While exceptions certainly exist, most flowers in the Gentian family range from light pinks to a deeper, rosier hue. The specific epithet of the Pinewoods Rose Gentian, Sabatia gentianoides, means ‘resembling a gentian,’ suggesting that range of pinkish colors. (The genus name honors Liberato Sabbati (1714-1778), an Italian botanist and gardener.)
When I noticed this striking white flower in a wet area of the Big Thicket’s Sundew Trail, I thought I might have found Sabatia brevifolia, a white Sabatia species found in Florida and adjacent states. Despite both plants’ preference for boggy areas or wet pine savannahs, a closer look revealed some differences: eight petals for S. gentianoides rather than S. brevifolia‘s five, and noticeably larger flowers.

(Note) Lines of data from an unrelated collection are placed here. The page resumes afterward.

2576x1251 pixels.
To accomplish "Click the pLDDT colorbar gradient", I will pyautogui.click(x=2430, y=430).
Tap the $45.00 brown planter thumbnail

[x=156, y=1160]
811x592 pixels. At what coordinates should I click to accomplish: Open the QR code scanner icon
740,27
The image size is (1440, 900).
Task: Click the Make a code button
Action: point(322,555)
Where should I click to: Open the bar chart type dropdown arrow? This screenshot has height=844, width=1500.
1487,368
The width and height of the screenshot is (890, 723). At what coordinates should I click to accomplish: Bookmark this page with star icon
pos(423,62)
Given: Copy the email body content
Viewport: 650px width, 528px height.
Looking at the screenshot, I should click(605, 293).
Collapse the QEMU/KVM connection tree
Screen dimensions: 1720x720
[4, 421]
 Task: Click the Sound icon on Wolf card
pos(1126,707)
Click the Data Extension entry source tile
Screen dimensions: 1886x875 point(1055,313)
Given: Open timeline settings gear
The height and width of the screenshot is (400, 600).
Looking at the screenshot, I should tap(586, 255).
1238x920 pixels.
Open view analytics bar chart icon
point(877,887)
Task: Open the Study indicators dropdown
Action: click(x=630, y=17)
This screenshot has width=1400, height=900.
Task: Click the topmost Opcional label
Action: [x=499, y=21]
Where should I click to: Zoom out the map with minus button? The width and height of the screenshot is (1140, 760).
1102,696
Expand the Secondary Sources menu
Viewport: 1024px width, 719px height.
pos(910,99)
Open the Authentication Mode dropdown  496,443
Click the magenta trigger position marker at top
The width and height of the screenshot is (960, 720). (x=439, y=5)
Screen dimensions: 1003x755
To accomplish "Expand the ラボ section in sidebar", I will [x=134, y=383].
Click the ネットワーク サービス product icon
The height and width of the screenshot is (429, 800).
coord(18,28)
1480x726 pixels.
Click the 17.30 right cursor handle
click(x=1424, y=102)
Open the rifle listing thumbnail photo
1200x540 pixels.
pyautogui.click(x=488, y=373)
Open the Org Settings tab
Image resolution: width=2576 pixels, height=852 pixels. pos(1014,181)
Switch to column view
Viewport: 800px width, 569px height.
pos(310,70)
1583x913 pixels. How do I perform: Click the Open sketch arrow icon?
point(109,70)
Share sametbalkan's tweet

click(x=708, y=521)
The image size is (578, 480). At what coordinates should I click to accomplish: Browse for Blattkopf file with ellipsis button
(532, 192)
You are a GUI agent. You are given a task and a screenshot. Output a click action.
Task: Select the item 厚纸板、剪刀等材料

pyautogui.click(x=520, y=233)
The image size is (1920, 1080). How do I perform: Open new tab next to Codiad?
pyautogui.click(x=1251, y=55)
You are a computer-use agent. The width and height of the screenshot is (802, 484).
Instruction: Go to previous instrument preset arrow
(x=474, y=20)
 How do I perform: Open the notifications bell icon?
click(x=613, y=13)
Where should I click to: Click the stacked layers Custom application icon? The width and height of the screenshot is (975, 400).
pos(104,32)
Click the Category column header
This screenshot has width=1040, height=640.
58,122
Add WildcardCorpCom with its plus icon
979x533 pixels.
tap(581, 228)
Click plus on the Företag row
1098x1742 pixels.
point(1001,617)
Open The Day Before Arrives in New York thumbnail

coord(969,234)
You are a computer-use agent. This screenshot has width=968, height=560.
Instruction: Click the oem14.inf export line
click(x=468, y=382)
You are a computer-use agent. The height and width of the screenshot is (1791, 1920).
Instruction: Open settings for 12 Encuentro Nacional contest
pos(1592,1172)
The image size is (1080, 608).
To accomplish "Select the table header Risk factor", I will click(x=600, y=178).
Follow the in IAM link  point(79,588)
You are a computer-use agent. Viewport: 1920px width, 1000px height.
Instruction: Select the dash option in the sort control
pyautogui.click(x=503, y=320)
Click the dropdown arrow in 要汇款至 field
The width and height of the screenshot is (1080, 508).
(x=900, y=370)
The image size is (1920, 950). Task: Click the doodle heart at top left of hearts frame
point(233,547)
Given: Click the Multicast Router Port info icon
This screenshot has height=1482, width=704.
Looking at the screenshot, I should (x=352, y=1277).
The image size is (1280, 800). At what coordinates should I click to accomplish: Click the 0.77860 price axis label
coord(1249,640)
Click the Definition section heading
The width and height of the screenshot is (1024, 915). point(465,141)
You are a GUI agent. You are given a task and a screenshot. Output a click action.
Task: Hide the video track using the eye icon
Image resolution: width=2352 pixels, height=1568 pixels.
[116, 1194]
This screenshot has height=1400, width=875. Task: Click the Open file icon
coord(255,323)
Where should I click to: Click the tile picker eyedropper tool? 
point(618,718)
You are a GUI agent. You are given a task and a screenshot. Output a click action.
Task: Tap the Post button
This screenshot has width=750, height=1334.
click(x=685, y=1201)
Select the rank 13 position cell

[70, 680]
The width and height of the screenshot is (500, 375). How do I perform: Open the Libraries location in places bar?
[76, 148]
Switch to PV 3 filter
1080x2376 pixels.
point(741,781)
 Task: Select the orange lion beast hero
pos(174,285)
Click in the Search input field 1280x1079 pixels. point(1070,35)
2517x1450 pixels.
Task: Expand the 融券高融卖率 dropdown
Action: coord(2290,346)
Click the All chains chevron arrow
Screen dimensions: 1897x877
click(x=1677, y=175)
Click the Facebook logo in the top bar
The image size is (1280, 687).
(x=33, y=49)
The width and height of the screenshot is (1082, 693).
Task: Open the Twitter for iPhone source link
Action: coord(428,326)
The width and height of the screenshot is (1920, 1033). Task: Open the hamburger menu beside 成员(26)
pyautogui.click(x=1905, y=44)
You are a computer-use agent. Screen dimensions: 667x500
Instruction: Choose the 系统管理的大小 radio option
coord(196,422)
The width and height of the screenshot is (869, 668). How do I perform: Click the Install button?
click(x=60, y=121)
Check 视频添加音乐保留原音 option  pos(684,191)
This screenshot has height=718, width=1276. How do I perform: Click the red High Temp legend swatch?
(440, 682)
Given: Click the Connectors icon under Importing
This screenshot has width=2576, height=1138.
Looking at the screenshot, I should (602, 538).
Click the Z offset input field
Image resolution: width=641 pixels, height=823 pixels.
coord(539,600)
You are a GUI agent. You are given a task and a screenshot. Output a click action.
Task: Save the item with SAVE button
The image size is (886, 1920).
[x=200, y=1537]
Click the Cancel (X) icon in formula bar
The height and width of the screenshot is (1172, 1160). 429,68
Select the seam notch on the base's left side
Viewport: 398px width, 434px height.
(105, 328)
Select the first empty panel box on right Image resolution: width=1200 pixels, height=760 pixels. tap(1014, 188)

Unlike Sabatia campestris, the meadow pink common in coastal and central Texas, S. gentianoides displays flowers two or more inches wide, with seven to twelve petals. When the blooms cluster together, as they often do, they can be particularly appealing.
White forms of the meadow pink aren’t particularly common, but I have encountered them. Despite an extensive online search for a white form of the pinewoods rose gentian, I’ve yet to find a photo of another. I’m glad I found this one, tucked away in its bog.